*Task objective*: In the records below, find the line holding "Tietoa meistä (173, 47)" and the line holding "Kampukset (150, 57)". Set down both, with every line between them, exactly.

= Beginning of Section =

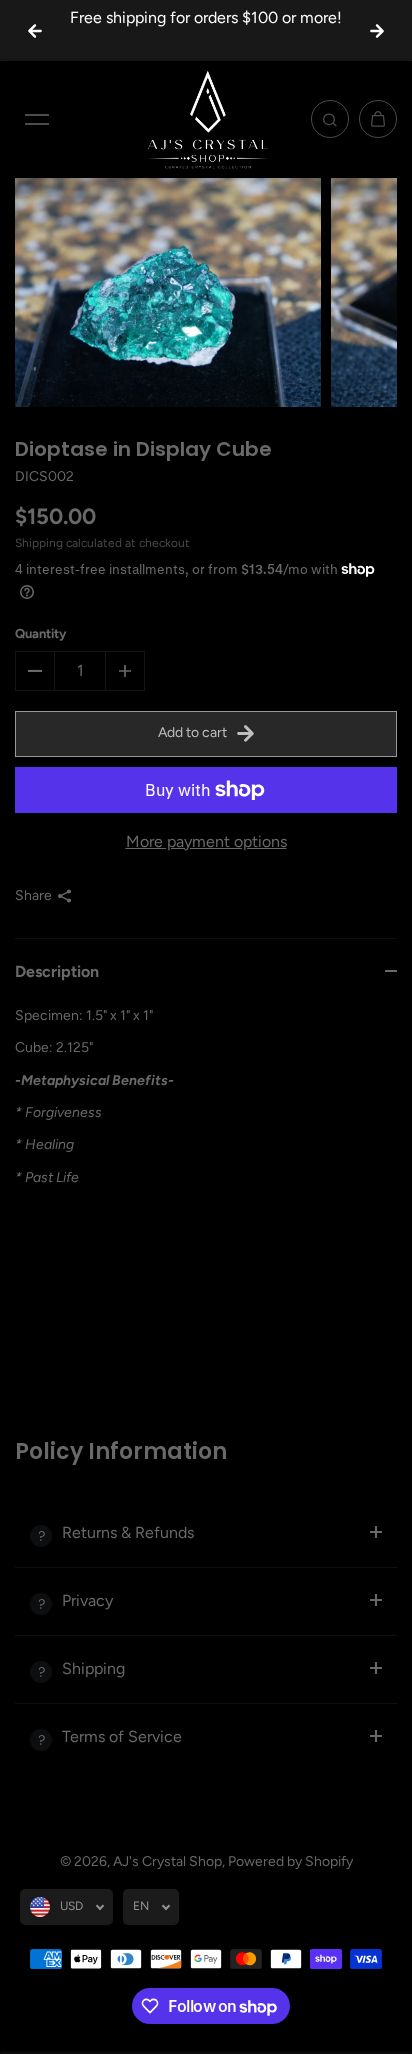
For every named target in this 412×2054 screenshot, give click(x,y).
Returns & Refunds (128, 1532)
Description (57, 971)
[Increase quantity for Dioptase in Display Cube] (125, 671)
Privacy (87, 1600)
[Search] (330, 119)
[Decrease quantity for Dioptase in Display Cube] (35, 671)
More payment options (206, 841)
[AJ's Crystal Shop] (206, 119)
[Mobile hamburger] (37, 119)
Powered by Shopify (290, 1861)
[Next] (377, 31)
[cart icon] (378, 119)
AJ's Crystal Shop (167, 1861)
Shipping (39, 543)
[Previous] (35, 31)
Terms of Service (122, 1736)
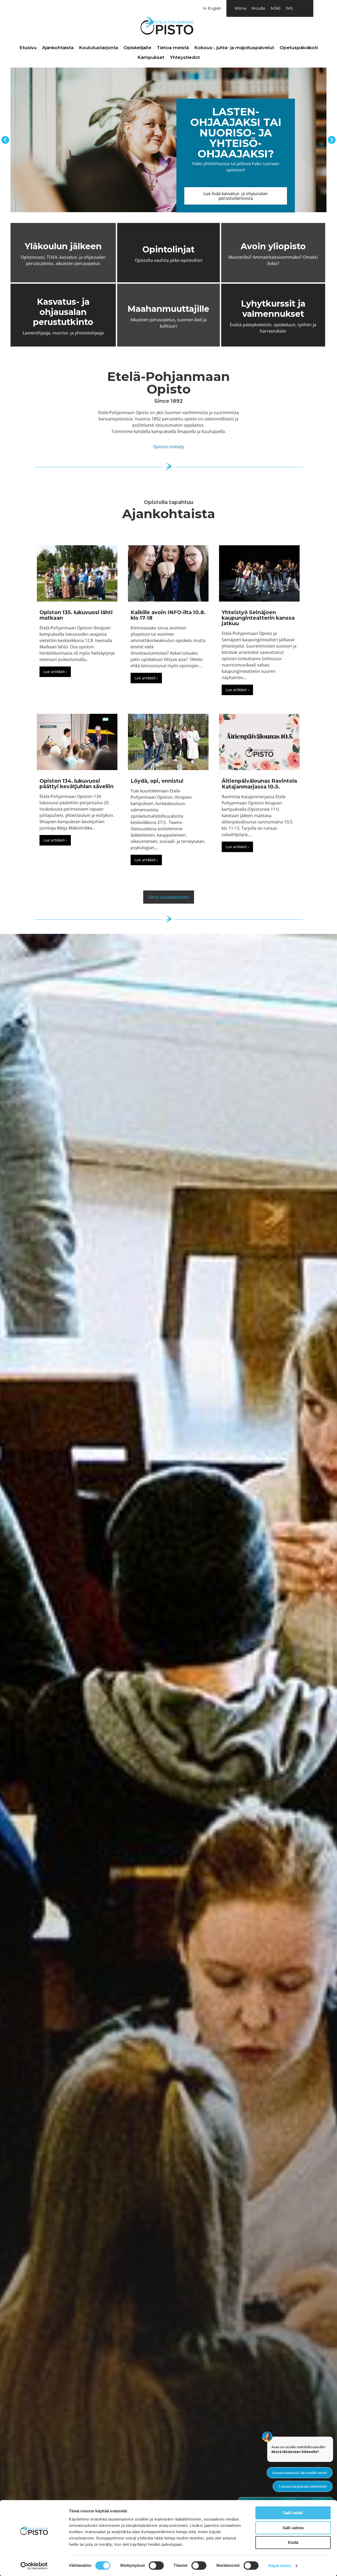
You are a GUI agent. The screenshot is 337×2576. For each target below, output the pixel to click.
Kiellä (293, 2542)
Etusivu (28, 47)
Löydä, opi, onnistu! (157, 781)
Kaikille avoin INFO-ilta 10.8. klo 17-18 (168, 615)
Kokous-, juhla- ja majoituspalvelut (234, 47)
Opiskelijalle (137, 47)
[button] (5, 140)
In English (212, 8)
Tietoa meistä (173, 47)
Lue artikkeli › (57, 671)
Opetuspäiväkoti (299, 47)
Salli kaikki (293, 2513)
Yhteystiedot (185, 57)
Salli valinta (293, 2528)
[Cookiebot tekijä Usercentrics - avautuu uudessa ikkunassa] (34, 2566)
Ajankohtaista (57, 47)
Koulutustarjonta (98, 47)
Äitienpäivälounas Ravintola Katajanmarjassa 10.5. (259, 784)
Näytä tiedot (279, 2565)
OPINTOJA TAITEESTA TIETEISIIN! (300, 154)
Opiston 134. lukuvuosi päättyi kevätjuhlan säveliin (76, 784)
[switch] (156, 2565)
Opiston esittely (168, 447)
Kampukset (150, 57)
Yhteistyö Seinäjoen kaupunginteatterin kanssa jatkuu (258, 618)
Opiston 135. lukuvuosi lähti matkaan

= End of Section =

*Answer to this problem*:
Tietoa meistä (173, 47)
Lue artikkeli › (57, 671)
Opetuspäiväkoti (299, 47)
Salli kaikki (293, 2513)
Yhteystiedot (185, 57)
Salli valinta (293, 2528)
[Cookiebot tekijä Usercentrics - avautuu uudessa ikkunassa] (34, 2566)
Ajankohtaista (57, 47)
Koulutustarjonta (98, 47)
Äitienpäivälounas Ravintola Katajanmarjassa 10.5. (259, 784)
Näytä tiedot (279, 2565)
OPINTOJA TAITEESTA TIETEISIIN! (300, 154)
Opiston 134. lukuvuosi päättyi kevätjuhlan säveliin (76, 784)
[switch] (156, 2565)
Opiston esittely (168, 447)
Kampukset (150, 57)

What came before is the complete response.